# He apparently was not aware he was clandestine



## dfreybur (May 18, 2014)

I've long figured the founders of clandestine jurisdictions know but few of their members have any idea the lodge they petitioned is clandestine.  Yesterday I encountered a situation that seems to confirm that.  I attended a first degree at a local lodge.  I was asked "You're from Illinois aren't you?  Have you ever heard of X Lodge Number N?"

A brother from Illinois came by the lodge at the previous meeting.  When he presented his dues card everything stopped.  His jurisdiction was not in the book.

Slam dunk number one - His lodge is in Illinois but his dues card was issued out of Ohio.  The only regular jurisdictions that cover more than one state cover the smallest population states.  Neither Ohio nor Illinois are small population states.

Slam dunk number two - His dues card had a blank space to fill in the jurisdiction.

Slam dunk number three - In the blank was written in pen "St James".  No regular jurisdiction in the US has a name resembling that.  Mississippi PHA contains "Styker" and Florida contrains "Union" otherwise they are all variations on GL of State (with or without MW) or MW PHA GL of State (some jurisdictions cover more than one state).

Slam dunk number four - He stated Prince Hall is clandestine.  Both Ohio and Illinois recognized longer ago than this guy was put through his clandestine degrees.

He had no idea he was clandestine.  He was invited to demit from his clandestine jurisdiction and petition fresh.  I have no idea ig he will do so.  I hope so.


----------



## bupton52 (May 18, 2014)

You just described daily conversations with members of clandestine bodies. I wish him the best and hope that he takes advantage of the opportunity to join a legitimate masonic body.


----------



## bupton52 (May 18, 2014)

Also, that GL's name is Stringer GL not Stryker.

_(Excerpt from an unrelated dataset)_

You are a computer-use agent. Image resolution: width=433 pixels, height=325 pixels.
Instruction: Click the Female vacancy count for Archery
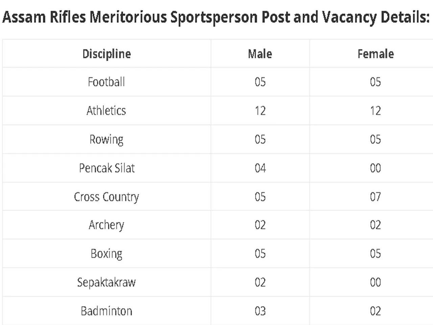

LOL. @dfreybur


----------



## MBC (May 21, 2014)

dfreybur said:


> Slam dunk number three - In the blank was written in pen "St James".  No regular jurisdiction in the US has a name resembling that.  Mississippi PHA contains "Styker" and Florida contrains "Union" otherwise they are all variations on GL of State (with or without MW) or MW PHA GL of State (some jurisdictions cover more than one state).



Sorry to disturb, according to the UGLE(http://www.ugle.org.uk/about/foreign-grand-lodges), it seems these two GLs is not recognized by the UGLE. Can I ask why you said it is regular?


----------



## dfreybur (May 21, 2014)

MBC said:


> Sorry to disturb, according to the UGLE(http://www.ugle.org.uk/about/foreign-grand-lodges), it seems these two GLs is not recognized by the UGLE. Can I ask why you said it is regular?



That is the first place to look for recognition but recognition and regularity are not the same thing.  Regularity is necessary for recognition but recognition is not necessary for regularity.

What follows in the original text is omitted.